La verdad es que escucho el Antiguo Testamento con atención, porque siempre dice cosas interesantes, pero no me esperaba esa pregunta. No obstante, he respondido sin pestañear:
– Me ha dado pena el pobre Elías; estaba tan acosado que prefería morirse; pero el Señor lo quería aún en este mundo y lo alimentó para que cobrara ánimo y siguiera profetizando.
– Y ¿eso no te ayuda a entender lo que el evangelista Juan escribió sobre las tensiones de los judíos conmigo (Jn 6, 41-51), que se han leído en la Misa de hoy?
– Ya veo por dónde vas -he respondido abriendo los ojos como platos-. Con un pan y un jarro de agua, el Señor fortaleció a Elías para que siguiera adelante; ahora nos quiere fortalecer a nosotros con tu persona, tal como dijiste: «Yo soy el pan bajado del cielo».
– ¡Bingo! -me ha dicho con una pizca de picardía-. Pero los judíos de mi tiempo se resistían a aceptarme, porque les parecía poco para ellos.
– Efectivamente, el evangelista recuerda que decían: «¿No es este Jesús, el hijo de José? ¿No conocemos a su padre y a su madre? ¿Cómo dice ahora que ha bajado del cielo?»

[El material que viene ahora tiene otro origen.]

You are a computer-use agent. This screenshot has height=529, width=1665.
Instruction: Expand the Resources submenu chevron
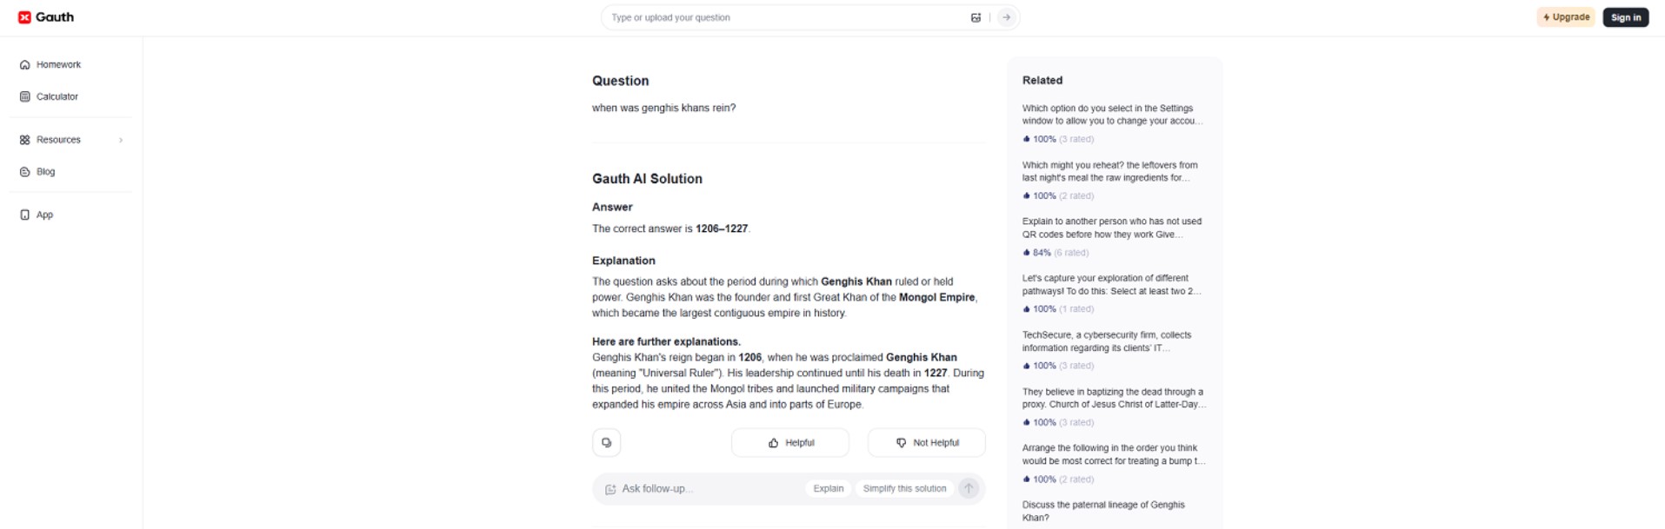click(x=121, y=140)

– Y los descreídos de ahora dicen: ¿qué mito es ese de que en cada Eucaristía está Jesucristo real y verdaderamente presente? La Iglesia “hace” la Eucaristía desde el principio: unas veces con solemnidad, algunas a escondidas, otras en un pequeño pueblo de las montañas o con un devoto grupo de monjes y monjas, y casi siempre con gente corriente, que tiene fe, aunque a veces ‘se le vaya el santo al cielo’ y se distraiga. Y en cada Eucaristía estoy yo como alimento para el camino, como “viático” para seguir adelante a pesar de los obstáculos que cada día os salen al paso. Los judíos no creían porque conocían a mi familia terrena, la familia de un pobre artesano; pensaban que el Mesías debía tener un ancestro con brillo y poder. Algunos modernos no creen porque, seguros de saberlo todo, piensan que sólo es real lo que ellos pueden controlar, medir y pesar. Unos y otros se quedan sin este pan “que da vida”.

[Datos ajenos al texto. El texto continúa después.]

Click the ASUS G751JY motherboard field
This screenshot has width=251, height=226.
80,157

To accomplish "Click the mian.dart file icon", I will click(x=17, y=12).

Mientras lo escuchaba me he quedado embobado y el último sorbo de café se ha enfriado, pero no pasa nada; sólo he acertado a balbucir:
– Es que, si uno es consciente de que tú estás realmente en el pan eucarístico, no te atreves a tomarlo, porque siempre te reconoces indigno.

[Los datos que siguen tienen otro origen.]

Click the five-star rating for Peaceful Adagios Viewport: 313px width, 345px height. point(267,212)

– ¿No decís antes de comulgar: «no soy digno de que entres en mi casa, pero una palabra tuya bastará para sanarme»? Si un oficial romano tuvo tanta fe como para decirme esto, cuando me pidió que sanara a su criado, ¿no podéis imitarlo, vosotros, que sabéis de mí mucho más que él? Mi vicario Francisco ha dicho algo así: que comulgáis no porque seáis santos, sino para
llegar a serlo.
– Pues habrá que hacerle caso -he dicho mientras pedía la cuenta-.